The Truth About Fairy Tales (9 page)

             
“What time do you have to be at work tonight?” he asked me sometime later, after we’d both drifted off to sleep in each other’s arms.

             
“Mmmm, what time is it now?” He told me and I let him know that I still had a few more hours before my shift began.

             
“Good, I’ll drive you over. And since there’s absolutely nothing in your fridge to eat, we either go out or order in.”

             
“I usually get pizza…”

             
“That stuff will kill you. Let me handle it, okay.” He was dressed and had the food ordered by the time I emerged from the shower.

              He’d ordered Chinese, another one of my favorites, from a restaurant I’d never heard of before.

             
He closed the door and held out the bags to me.

             
“One of
your
routines?” I had to bite my tongue to keep from asking him if he'd shared this routine with any of his other women.               Instead, I concentrated on the seafood medley on my plate, because I didn't trust myself to look at him.

             
“It’s good, I promise.
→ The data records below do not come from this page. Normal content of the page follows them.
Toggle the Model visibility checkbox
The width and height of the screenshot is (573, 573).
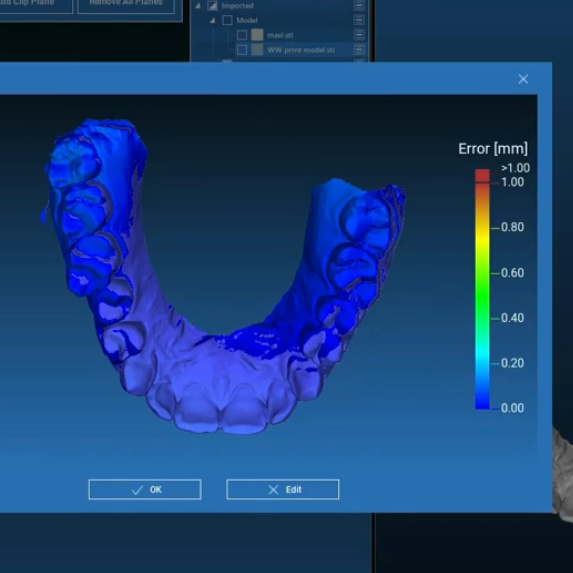coord(227,20)
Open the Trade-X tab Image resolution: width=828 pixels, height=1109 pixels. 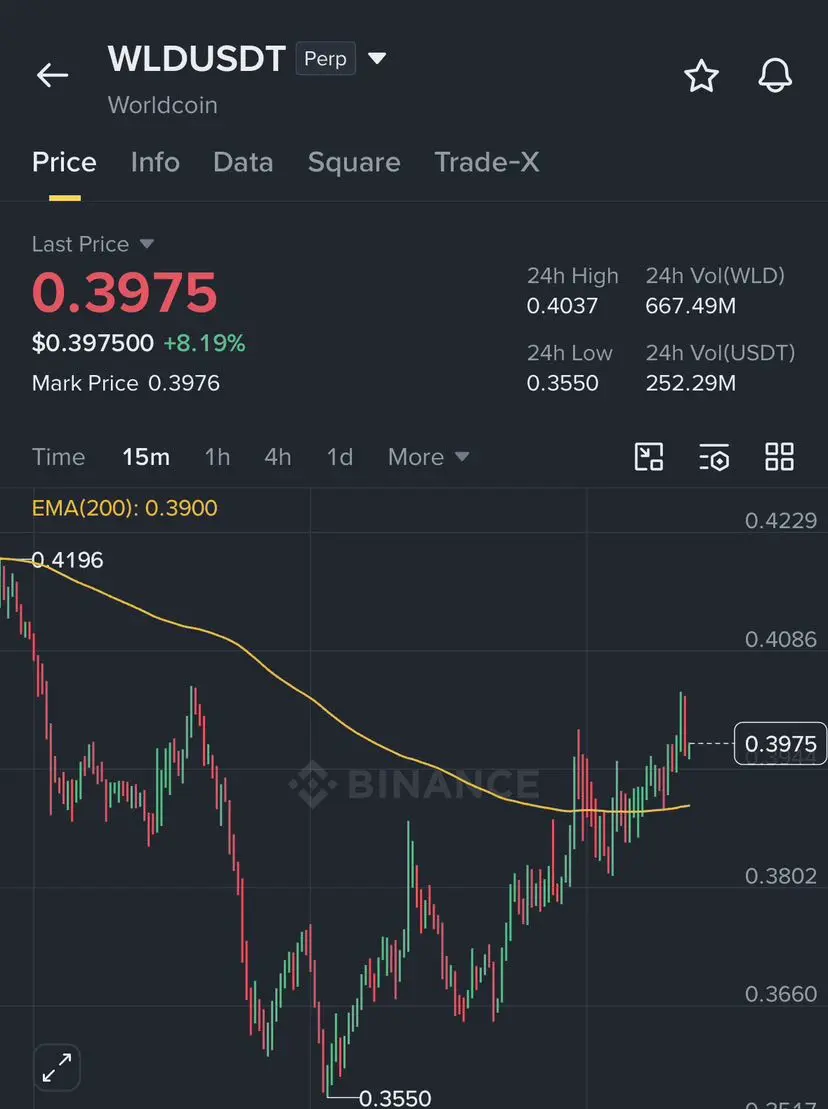click(486, 162)
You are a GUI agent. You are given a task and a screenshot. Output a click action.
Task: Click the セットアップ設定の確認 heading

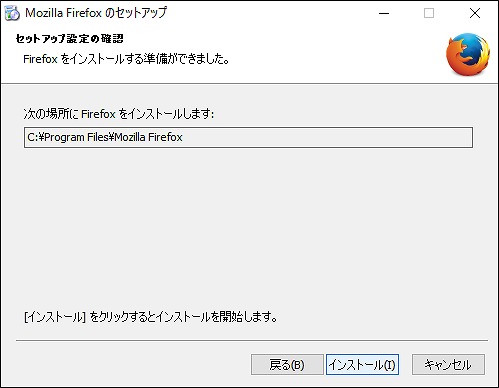(70, 39)
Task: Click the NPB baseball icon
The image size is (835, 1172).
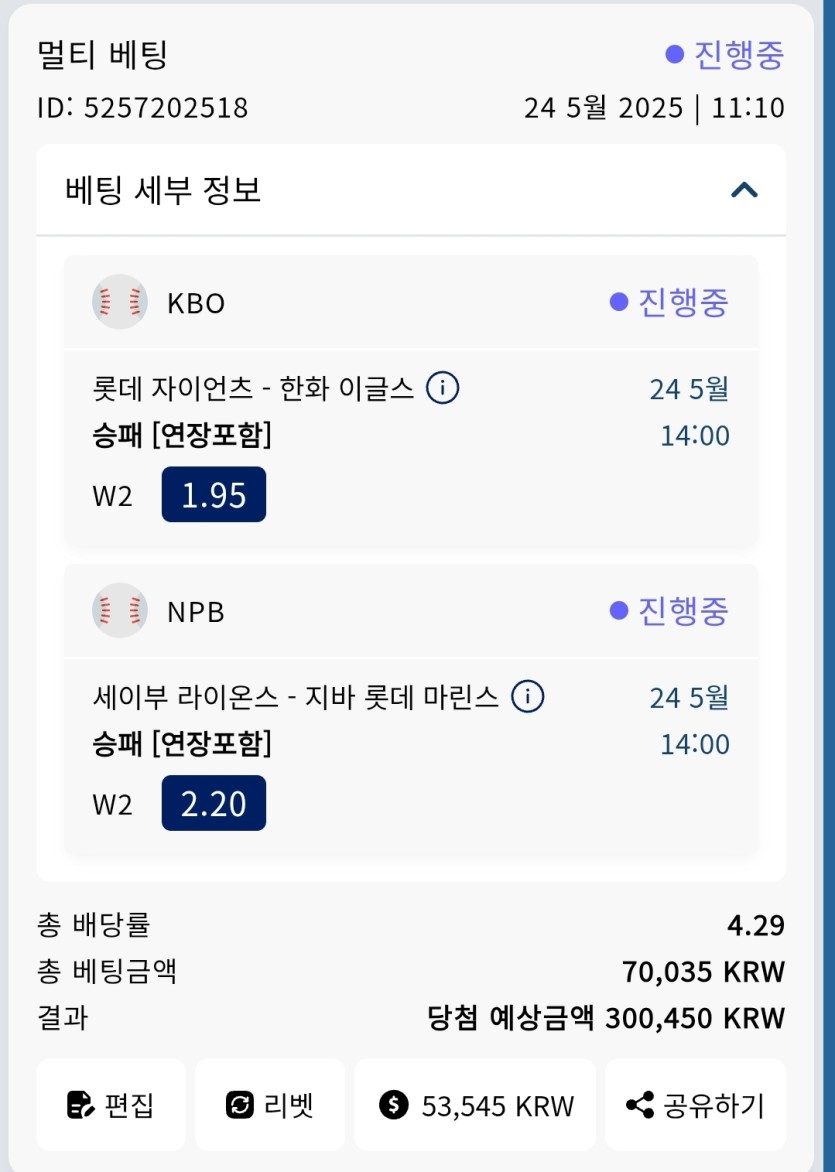Action: pyautogui.click(x=120, y=611)
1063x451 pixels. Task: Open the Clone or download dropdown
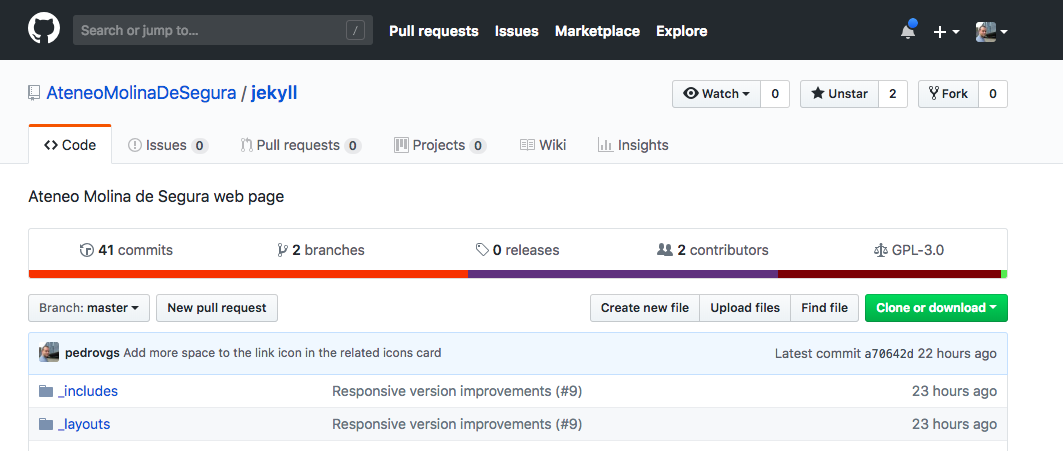pyautogui.click(x=936, y=308)
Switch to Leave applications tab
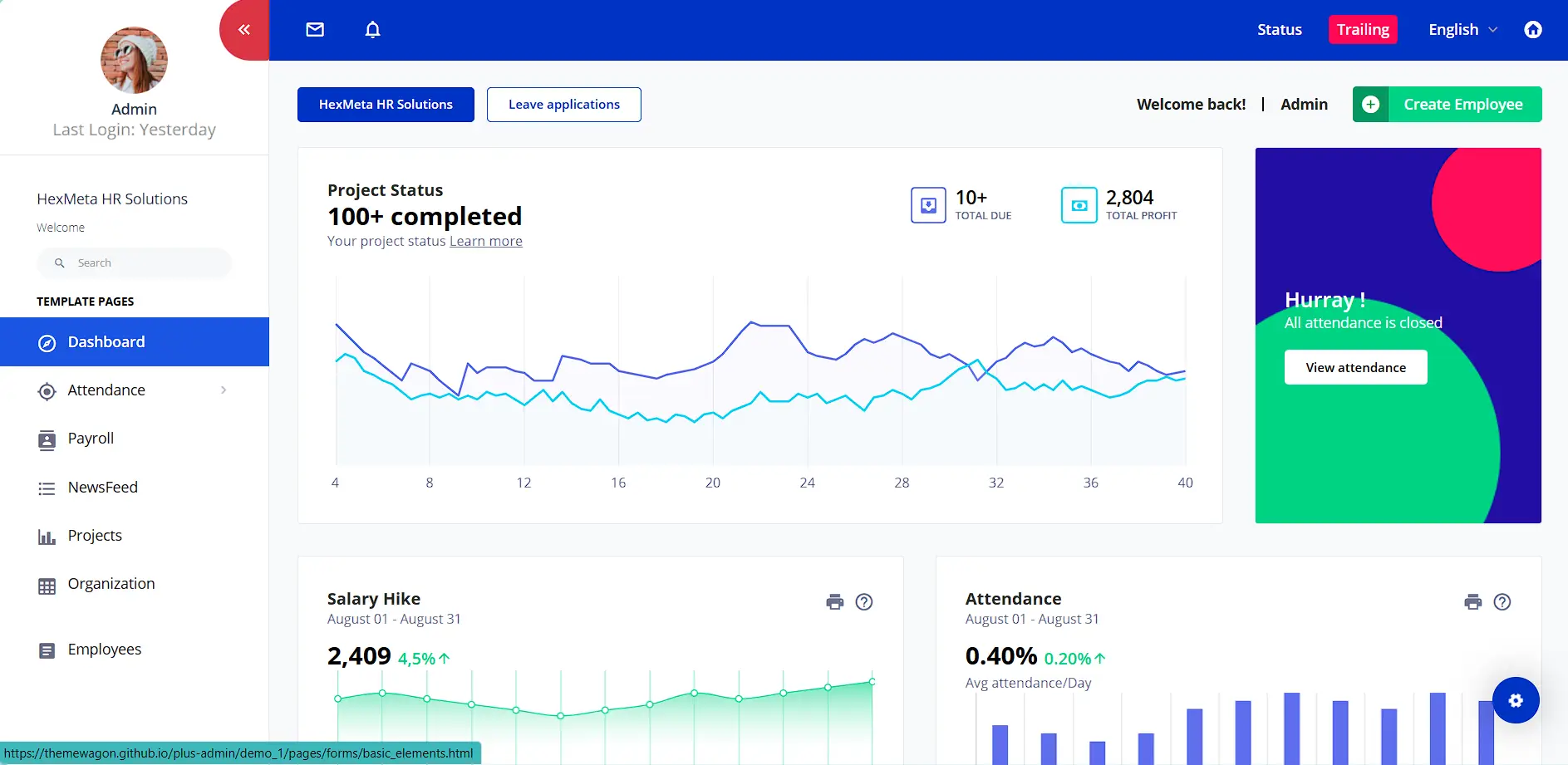Viewport: 1568px width, 765px height. coord(563,105)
Try it.” He leaned over and kissed my cheek.

             
“I know, and it just so happens I love Chinese food almost as much as pizza.”

             
We spent the rest of the day holding each other and doing little else until it was time for me to leave for work.

             
Jackson parked beside my little car and waited to make sure it would start. For some reason he had his doubts. I didn’t tell him I’d had that car since high school. A hand me down from Lee. It might be a relic, but it had gotten me through quite a few difficult situations.

             
Jackson didn’t appear to be in any hurry to leave, which had me wondering what Miss Monday night might be thinking.

             
“What time do you get off tonight, little bit?” When he asked that question, I forced myself to squelch my happiness. I wasn’t going to wait around, and hoped he’d get around to calling me.

             
“Eleven.”

             
“So late? Then I’ll call you to make sure you get home, okay?”

             
Everything about Jackson thrilled me including his thoughtfulness.                            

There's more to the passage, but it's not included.